Brasília – A Comissão de Ética da Presidência da República quer que o secretário nacional de Justiça, Romeu Tuma Júnior, explique sua relação com o chinês Li Kwok Kwen, o Paulo Li, preso pela Polícia Federal (PF) em 2009, acusado de contrabandear equipamentos eletrônicos de seu país.

Durante uma reunião realizada hoje (10), os sete membros da comissão, responsável por zelar pelo cumprimento do Código de Conduta Ética pelos servidores públicos federais, decidiram instaurar um procedimento preliminar de apuração contra Tuma Junior, que também preside o Conselho Nacional de Combate à Pirataria. Após ser oficialmente notificado, o secretário terá cinco dias para responder as perguntas do órgão sobre a natureza de sua relação com Kwen.

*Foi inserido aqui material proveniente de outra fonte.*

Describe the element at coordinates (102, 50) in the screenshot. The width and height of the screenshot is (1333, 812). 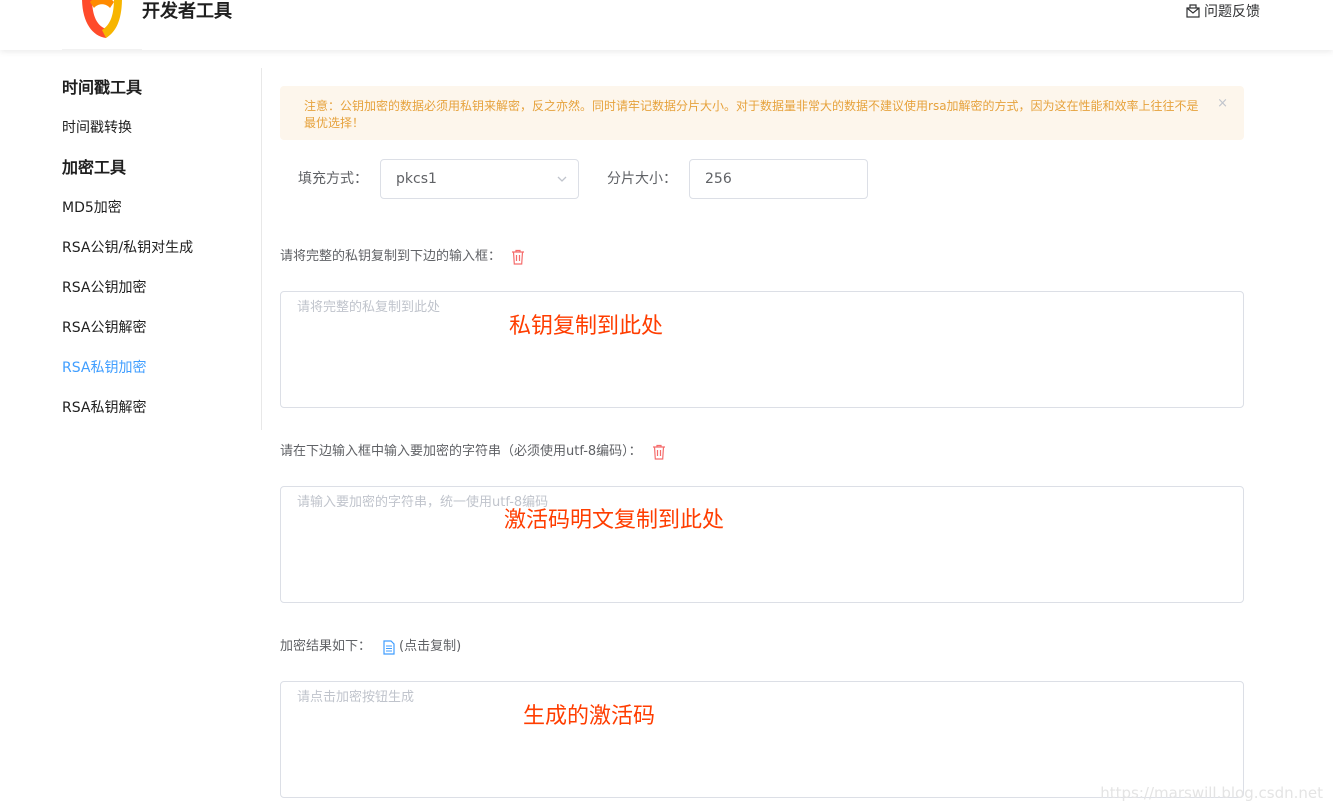
I see `header-underline` at that location.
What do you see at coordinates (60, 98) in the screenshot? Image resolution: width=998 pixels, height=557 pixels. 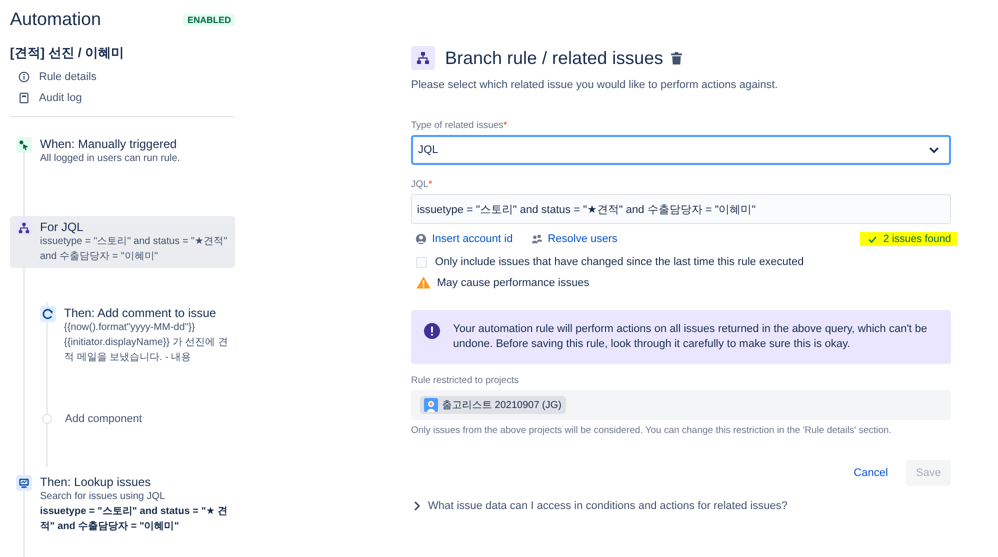 I see `sidebar-link: Audit log` at bounding box center [60, 98].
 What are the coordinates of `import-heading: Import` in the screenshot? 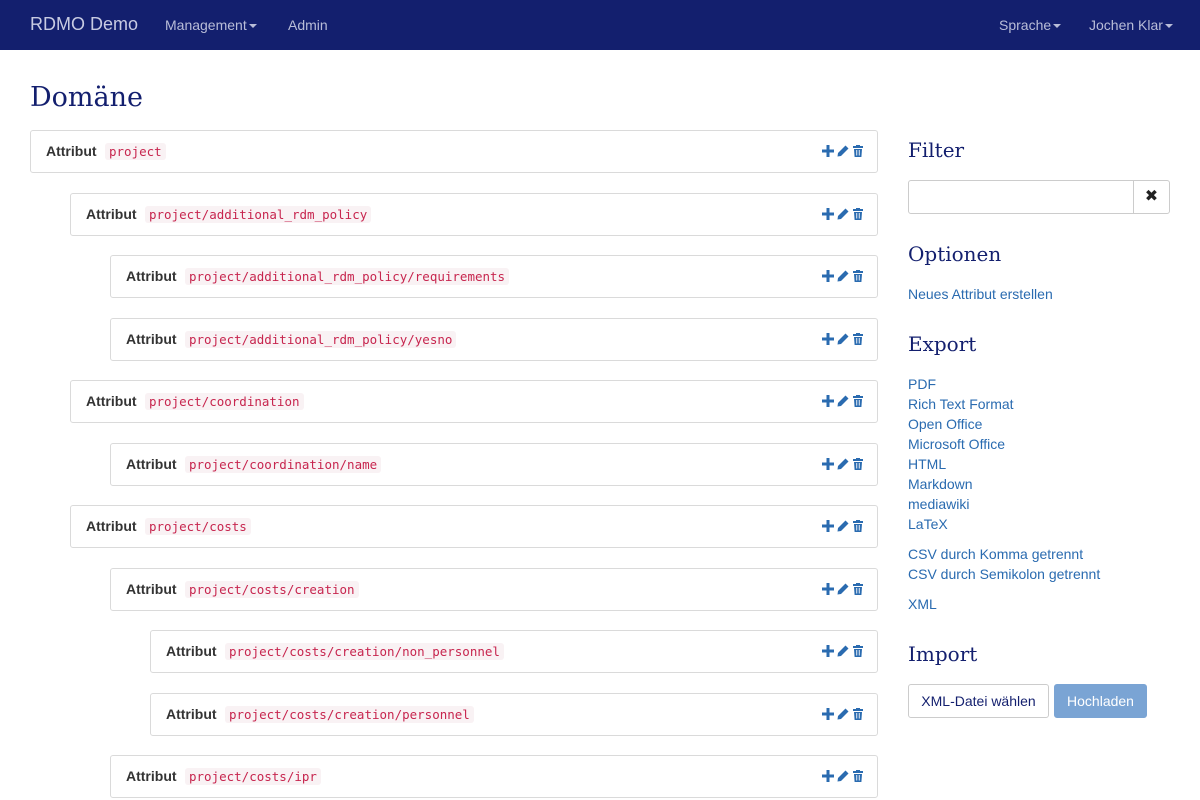 It's located at (943, 654).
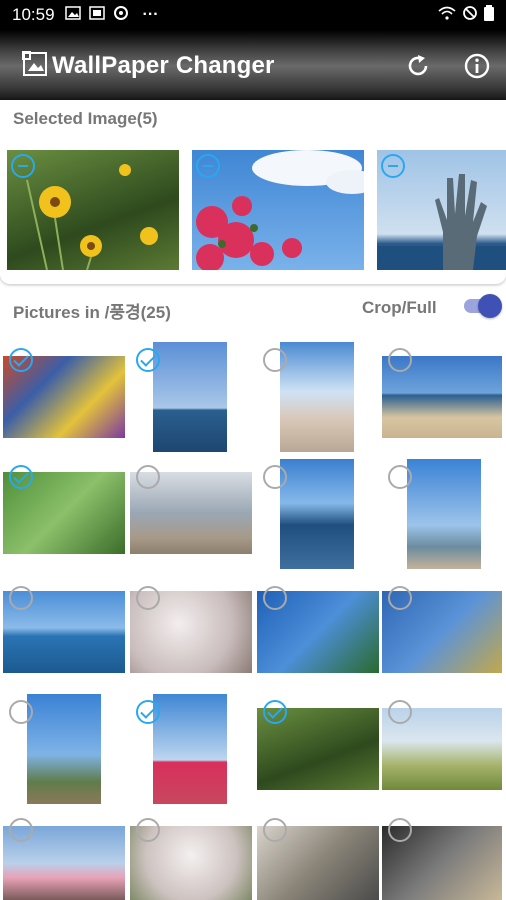 The width and height of the screenshot is (506, 900). I want to click on app-bar: WallPaper Changer, so click(253, 66).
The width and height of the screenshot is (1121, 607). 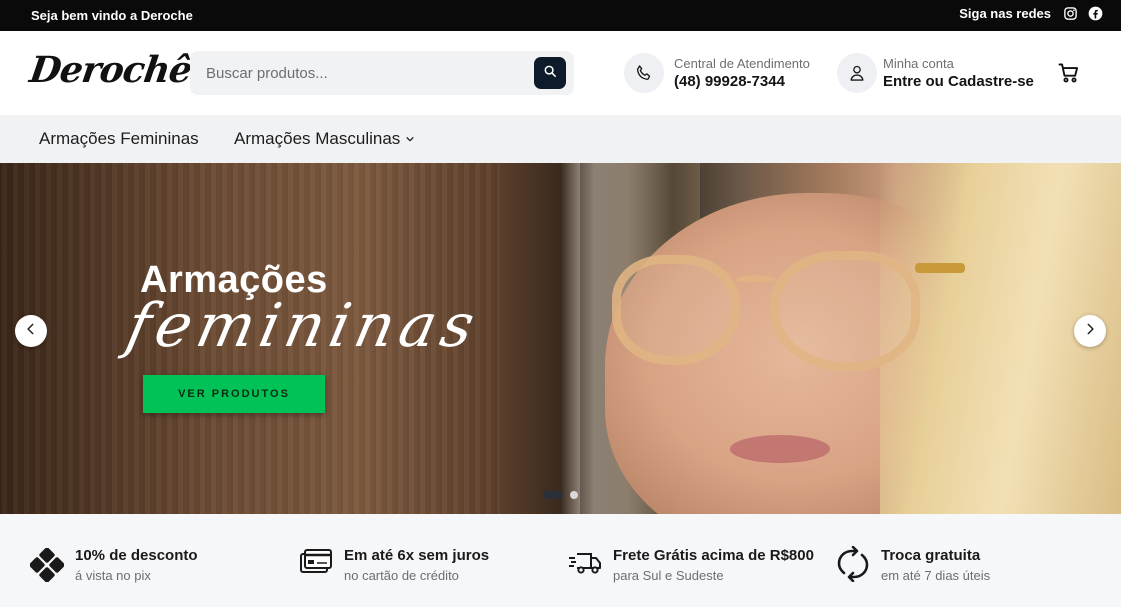 I want to click on benefit-title: Frete Grátis acima de R$800, so click(x=714, y=556).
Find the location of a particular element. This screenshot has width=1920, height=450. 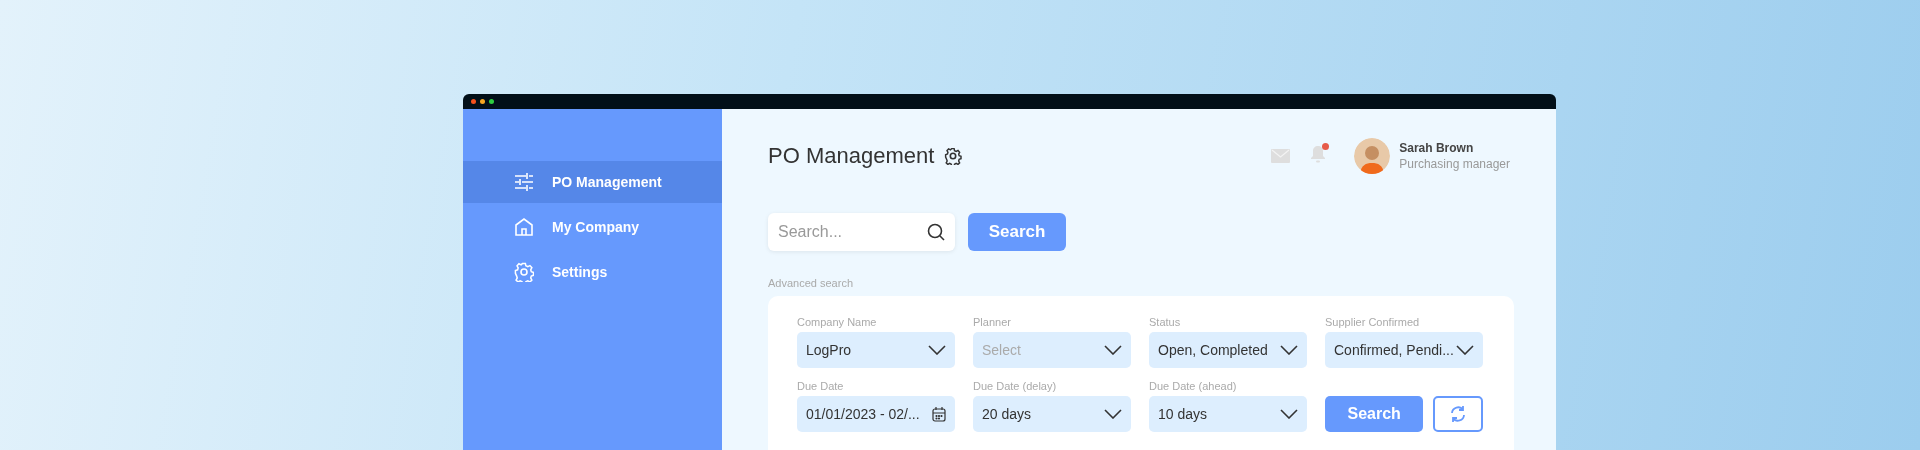

dropdown: LogPro is located at coordinates (876, 350).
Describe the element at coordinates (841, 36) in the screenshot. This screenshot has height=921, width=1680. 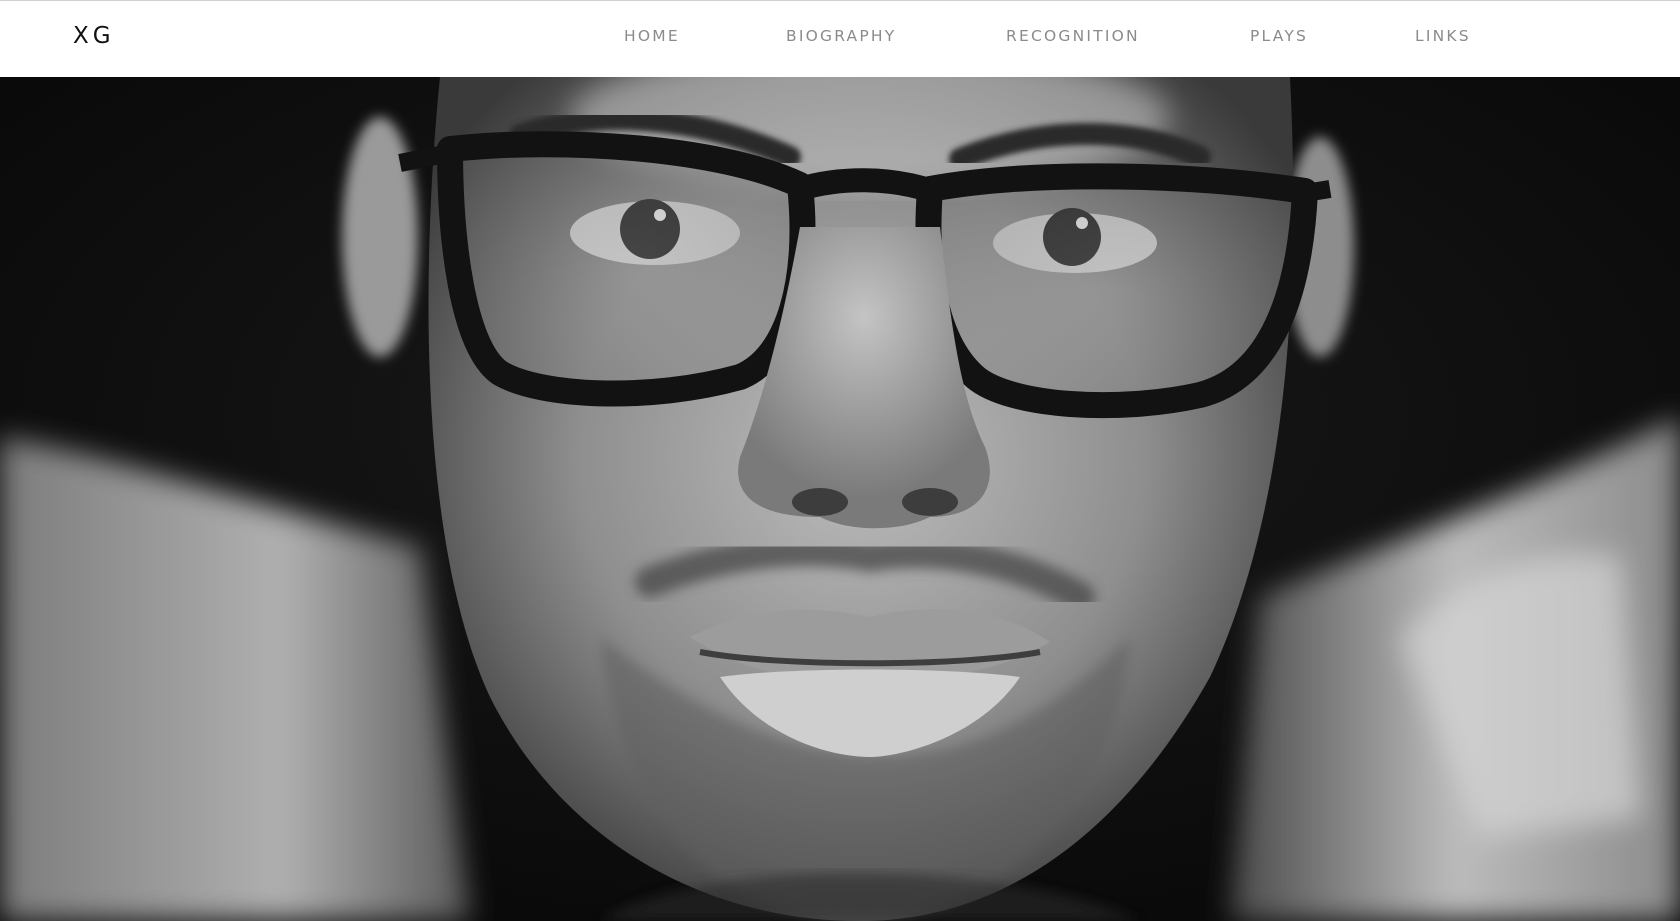
I see `nav-biography: BIOGRAPHY` at that location.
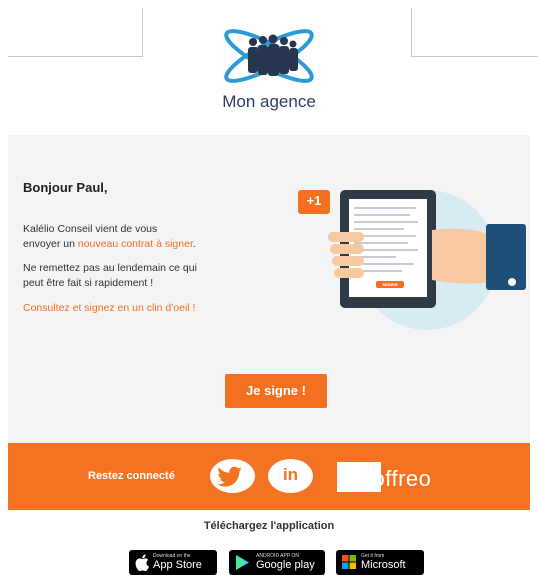 The width and height of the screenshot is (538, 575). What do you see at coordinates (396, 479) in the screenshot?
I see `coffreo-logo: coffreo` at bounding box center [396, 479].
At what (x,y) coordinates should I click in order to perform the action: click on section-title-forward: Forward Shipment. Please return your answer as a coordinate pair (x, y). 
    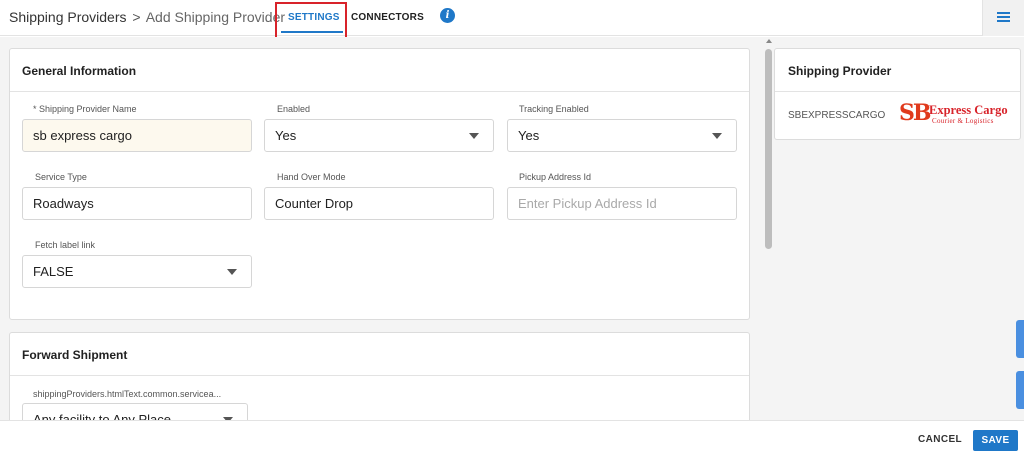
    Looking at the image, I should click on (75, 355).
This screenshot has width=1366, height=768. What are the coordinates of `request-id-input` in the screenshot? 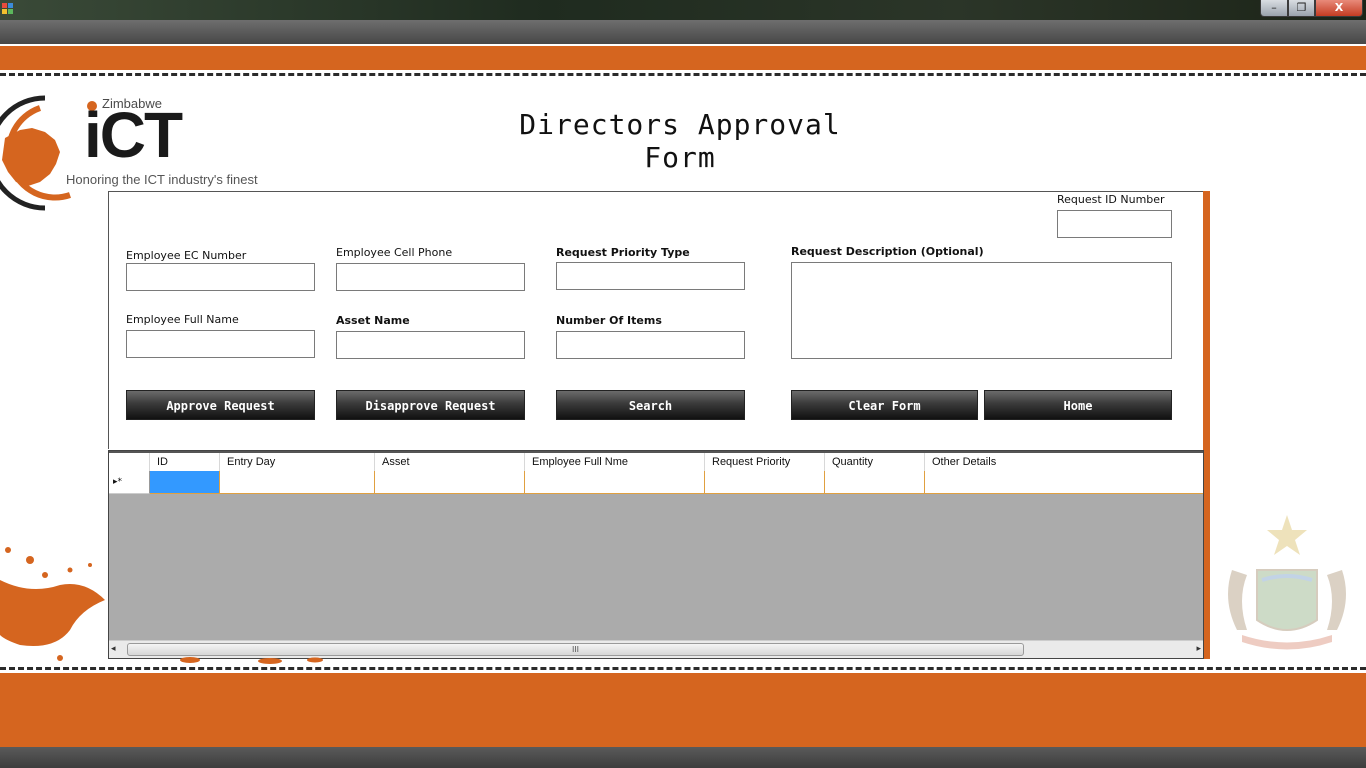 It's located at (1114, 224).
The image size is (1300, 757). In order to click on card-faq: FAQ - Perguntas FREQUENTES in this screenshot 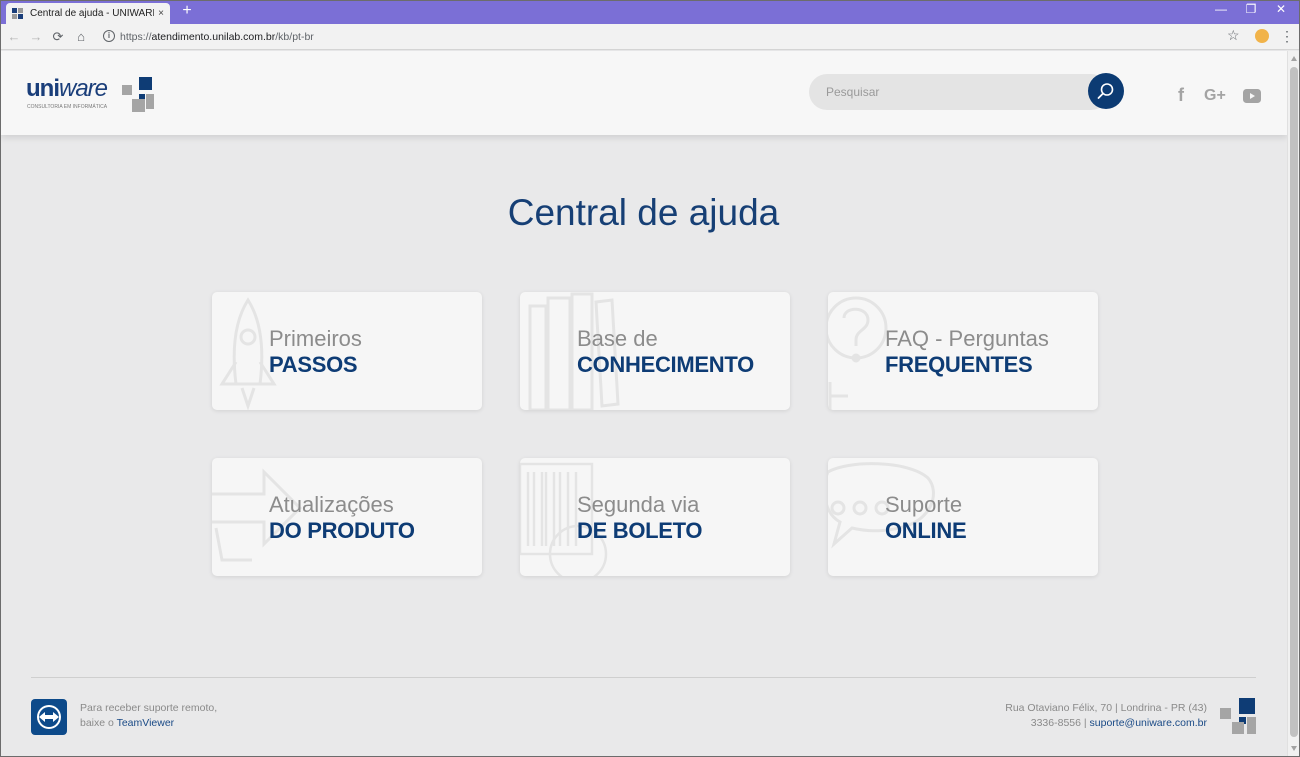, I will do `click(963, 351)`.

Segundo o presidente da comissão, Sepúlveda Pertence – que já presidiu o Supremo Tribunal Federal (STF) – a comissão só irá decidir se Tuma deve ou não responder a um processo disciplinar após avaliar as justificativas do secretário e as informações que deverão ser fornecidas pela Polícia Federal (PF) e pela 3ª Vara de Justiça do Estado de São Paulo a respeito das investigações envolvendo Paulo Li.

Perguntado sobre a obrigatoriedade de Tuma e das demais autoridades fornecerem as informações à comissão, Pertence foi categórico. “O decreto que criou a comissão impõe às autoridades administrativas a prestação das informações requisitadas sem que se lhe possam opor razões de sigilo.”